40 Tahun, Jono Gantungkan Hidupnya di Ujung Pohon Kelapa
Hal yang paling sulit bagi Jono dalam menderes nira kelapa adalah saat musim hujan. Air yang membasahi batang pohon kelapa membuat pijakan menjadi sangat licin. Jika tak hati-hati sangat mungkin terpeleset dan jatuh dari pohon.
“Setiap penderes kelapa pasti pernah jatuh. Itu sudah resiko. Saya sendiri sudah 3 kali jatuh. Sampai tangan saya patah. Tapi itu masih bisa dibilang untung karena tidak sampai cacat, lumpuh atau meninggal,” katanya.
Resiko besar yang ditanggung seorang penderes nira kelapa sudah bukan jadi pertimbangan bagi Jono. Padahal tak sedikit teman, tetangga, bahkan saudaranya sendiri yang harus menderita luka parah, cacat, lumpuh bahkan meninggal akibat terjatuh.
“Banyak sekali yang mengalami nasib seperti itu. Tapi mau bagaimana lagi, kalau tidak menderes mau makan dari mana. Mau tidak mau, ya harus tetap menderes, biar keluarga bisa makan dan tetap hidup,” tuturnya.
Meski tergolong telah berusia tua, Jono mengaku tak tahu akan sampai kapan menjadi penderes nira kelapa. Pasalnya profesi itu kini sudah semakin jarang di desanya.

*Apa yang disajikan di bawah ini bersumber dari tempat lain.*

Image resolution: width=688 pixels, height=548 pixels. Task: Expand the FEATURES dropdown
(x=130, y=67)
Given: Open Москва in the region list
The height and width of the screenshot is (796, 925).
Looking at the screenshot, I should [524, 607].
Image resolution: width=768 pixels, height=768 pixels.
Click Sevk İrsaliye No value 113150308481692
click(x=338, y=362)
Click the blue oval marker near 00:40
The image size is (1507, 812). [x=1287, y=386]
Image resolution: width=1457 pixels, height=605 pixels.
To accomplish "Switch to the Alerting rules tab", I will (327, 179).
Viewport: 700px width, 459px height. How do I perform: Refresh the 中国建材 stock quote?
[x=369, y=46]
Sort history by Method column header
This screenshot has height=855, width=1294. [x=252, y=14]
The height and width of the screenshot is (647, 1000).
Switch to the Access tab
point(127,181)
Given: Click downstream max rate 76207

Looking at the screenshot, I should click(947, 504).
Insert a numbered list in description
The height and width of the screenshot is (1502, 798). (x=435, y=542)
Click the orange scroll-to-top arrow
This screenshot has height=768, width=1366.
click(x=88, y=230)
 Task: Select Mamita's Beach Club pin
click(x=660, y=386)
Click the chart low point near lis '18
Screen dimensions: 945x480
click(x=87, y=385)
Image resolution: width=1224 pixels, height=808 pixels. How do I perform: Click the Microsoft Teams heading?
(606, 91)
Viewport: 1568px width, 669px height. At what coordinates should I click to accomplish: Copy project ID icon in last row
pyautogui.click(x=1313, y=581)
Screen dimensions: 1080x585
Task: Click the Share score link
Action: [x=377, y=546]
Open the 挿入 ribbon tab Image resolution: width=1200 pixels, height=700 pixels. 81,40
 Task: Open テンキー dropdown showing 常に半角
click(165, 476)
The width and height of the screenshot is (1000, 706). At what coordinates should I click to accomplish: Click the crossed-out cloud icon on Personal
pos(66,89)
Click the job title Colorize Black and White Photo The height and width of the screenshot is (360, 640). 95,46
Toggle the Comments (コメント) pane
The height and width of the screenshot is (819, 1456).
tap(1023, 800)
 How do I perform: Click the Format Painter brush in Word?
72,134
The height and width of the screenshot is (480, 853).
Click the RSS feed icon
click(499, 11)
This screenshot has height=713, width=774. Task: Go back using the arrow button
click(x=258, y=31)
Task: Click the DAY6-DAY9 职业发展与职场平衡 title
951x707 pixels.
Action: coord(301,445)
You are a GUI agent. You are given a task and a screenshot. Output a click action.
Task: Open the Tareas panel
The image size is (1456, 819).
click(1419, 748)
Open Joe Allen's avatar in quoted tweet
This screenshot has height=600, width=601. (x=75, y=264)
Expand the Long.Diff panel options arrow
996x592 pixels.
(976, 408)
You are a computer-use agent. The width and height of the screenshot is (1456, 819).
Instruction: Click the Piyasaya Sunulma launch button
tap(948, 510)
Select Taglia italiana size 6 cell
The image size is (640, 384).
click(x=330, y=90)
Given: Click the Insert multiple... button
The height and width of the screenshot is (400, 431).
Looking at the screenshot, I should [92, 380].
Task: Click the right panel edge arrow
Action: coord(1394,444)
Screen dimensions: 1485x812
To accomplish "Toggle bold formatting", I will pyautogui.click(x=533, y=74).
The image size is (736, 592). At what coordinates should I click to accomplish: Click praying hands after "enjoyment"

Banyak anak-anak muda di desanya yang enggan menjadi penderes nira kelapa, termasuk kedua anaknya sendiri. Sehingga mayoritas penderes yang tersisa saat ini sudah berusia tua.
“Padahal dulu semua anak desa di sini itu pasti bisa menderes. Orang-orang desa yang sekarang sudah jadi orang sukses. Waktu kecil dulu, sepulang sekolah juga ikut menderes. Kalau sekarang mana ada anak muda yang mau menderes kelapa,” katanya.